Coupled colloidal quantum dot molecules composed of two fused CdSe/CdS core/shell sphere monomers were recently presented. Upon fusion, the potential energy landscape changes into two quantum dots separated by a pretuned potential barrier with energetics dictated by the conduction and valence band offsets of the core/shell semiconductors and the width controlled by the shell thickness and the fusion reaction conditions. In close proximity of the two nanocrystals, orbital hybridization occurs, forming bonding and antibonding states in analogy to the hydrogen molecule. In this study, we examine theoretically the electronic and optical signatures of such a quantum dot dimer compared to its monomer core/shell building-blocks. We examine the effects of different core sizes, barrier widths, different band offsets, and neck sizes at the interface of the fused facets on the system wave-functions and energetics. Due to the higher effective mass of the hole and the large valence band offset, the hole still essentially resides in either of the cores, breaking the symmetry of the potential for the electron as well.
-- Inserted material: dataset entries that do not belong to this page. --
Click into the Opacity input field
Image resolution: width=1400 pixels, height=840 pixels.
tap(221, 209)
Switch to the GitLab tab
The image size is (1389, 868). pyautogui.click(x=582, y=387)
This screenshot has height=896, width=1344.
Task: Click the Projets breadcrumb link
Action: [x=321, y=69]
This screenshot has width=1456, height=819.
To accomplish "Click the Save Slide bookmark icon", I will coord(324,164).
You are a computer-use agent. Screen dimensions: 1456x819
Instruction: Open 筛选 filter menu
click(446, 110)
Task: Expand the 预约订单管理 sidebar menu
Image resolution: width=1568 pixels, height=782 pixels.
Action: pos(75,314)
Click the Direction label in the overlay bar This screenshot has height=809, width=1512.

We found that the dimer signature is well expressed in a red shift of the band gap both in absorption and emission, in slower radiative lifetimes and in an absorption cross section which is significantly enhanced relative to the monomers at energies above the shell absorption onset, while remains essentially at the same level near the band-edge. This study provides essential guidance to predesign of coupled quantum dot molecules with specific attributes which can be utilized for various new opto-electronic applications.